[[ Source passage, beginning ]]
Hardware sizing considerations for GPU support

This article describes additional considerations regarding sizing of hardware for GPU support.

RAM sizing

When you are planning the hardware sizing for a cluster that will utilize GPU support for UDFs, RAM sizing should be based on the requirements for data science. For example, the nodes must have enough RAM for UDFs beyond the typical requirement for BI query loads. We recommend adding at least 64 to 128 GiB RAM per data node in addition to the normal calculations for a cluster.

For general guidelines on how to calculate RAM, see Sizing Guidelines.

CPU sizing

GPU support allows you to offload some of the computation from the CPU to the GPU. However, the CPU is needed for preprocessing and feeding the data to the GPU. A rule of thumb is to plan for 4 to 8 CPU cores per GPU in your data nodes. If you run additional workloads, you should plan with even more cores.

GPU sizing

GPU sizing depends on the use cases you plan to run. Different GPU models have different properties such as the number of cores, VRAM, memory bandwidth, interconnects between GPUs and CPU, such as PCIe or NVLink, or supported special compute units, such as Tensor Cores. All these properties influence the performance.

Exasol only supports NVIDIA Data Center GPUs.

LLM sizes and GPU requirements

The size of a large language model (LLM) is usually measured in parameters, which can range from hundreds of millions to trillions. The amount of VRAM required to run an LLM efficiently depends on the size of the model and the precision of the computations (for example, FP32, FP16, or INT8).
[[ Source passage, end ]]
[[ Supplied data, beginning ]]
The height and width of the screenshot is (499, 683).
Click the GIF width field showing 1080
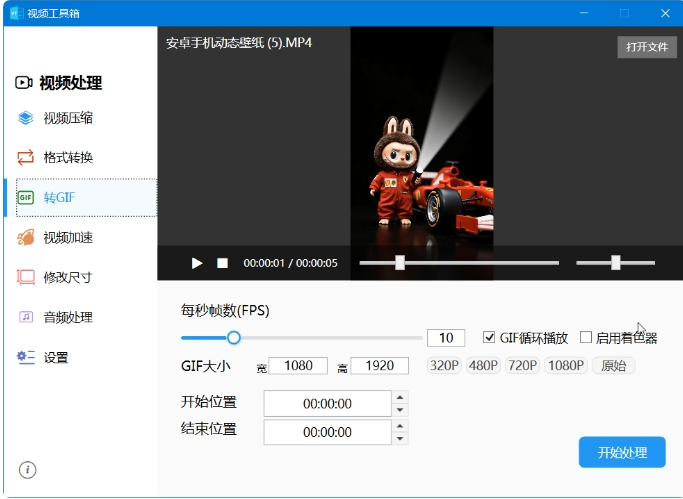tap(298, 365)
[[ Supplied data, end ]]
» Exercise set:
• a. According to the GPU sizing article, why should data nodes have 4 to 8 CPU cores per GPU? Answer in one to three sentences.
• b. Answer these questions from the GPU sizing article, marking each answer to match:
(i) How much extra RAM per data node is recommended beyond the normal cluster calculations?
(ii) Which GPUs does Exasol support?
(iii) What two things determine how much VRAM an LLM needs to run efficiently?
• c. Please extend the GPU sizing article beyond its final sentence about model size and computation precision.
The material comes from a separate source.

» Expected outputs:
• a. GPU support moves some computation from the CPU to the GPU, but the CPU is still needed to preprocess the data and feed it to the GPU. For this reason, the GPU sizing article advises 4 to 8 CPU cores per GPU, and even more if additional workloads run.

• b.
(i) At least 64 to 128 GiB.
(ii) Only NVIDIA Data Center GPUs.
(iii) The size of the model and the precision of the computations.

• c.
The following table provides typical values to use as a starting point when calculating VRAM requirements.

LLM size (number of parameters)	Typical VRAM usage	Note
Tiny (100M to 2B)	2 to 4 GiB
Small (2B to 10B)	6 to 16 GiB
Medium (10B to 20B)	16 to 24 GiB
Large (20B to 70B)	24 to 48 GiB	Single or multiple high-end GPUs
Very large (70B to 110B)	≥80 GiB	Single or multiple high-end GPUs
Super large (>110B)	≥160 GiB	Multiple high-end GPUs with ≥80 GiB VRAM each

To run the LLMs efficiently, the actual VRAM requirement will be slightly higher than indicated in the table. This is because additional memory is needed to store intermediate calculation results, optimizer state (if training), and input data.

GPU sizing for classic machine learning

Classic machine learning models and methods such as random forest, linear regression, K-means, or PCA can also benefit from GPUs. For traditional machine learning models, the same requirements as for Tiny LLM models are typically enough. For clustering or dimension reduction methods such as K-means and PCA the required VRAM depends on the data size, since these methods usually need the whole dataset in VRAM to work.

Hardware requirements for specific stages

The hardware requirements for training/fine-tuning AI models differ significantly from those required for inference.

Training/fine-tuning stage requirements

In the training/fine-tuning stage the goal is to adapt the model to specific data for a given task. This stage requires significant computing power, typically relying on high-end GPUs with ample memory and high-speed networking. Training/fine-tuning can be an intensive and time-consuming process, especially when it involves large datasets or deep models.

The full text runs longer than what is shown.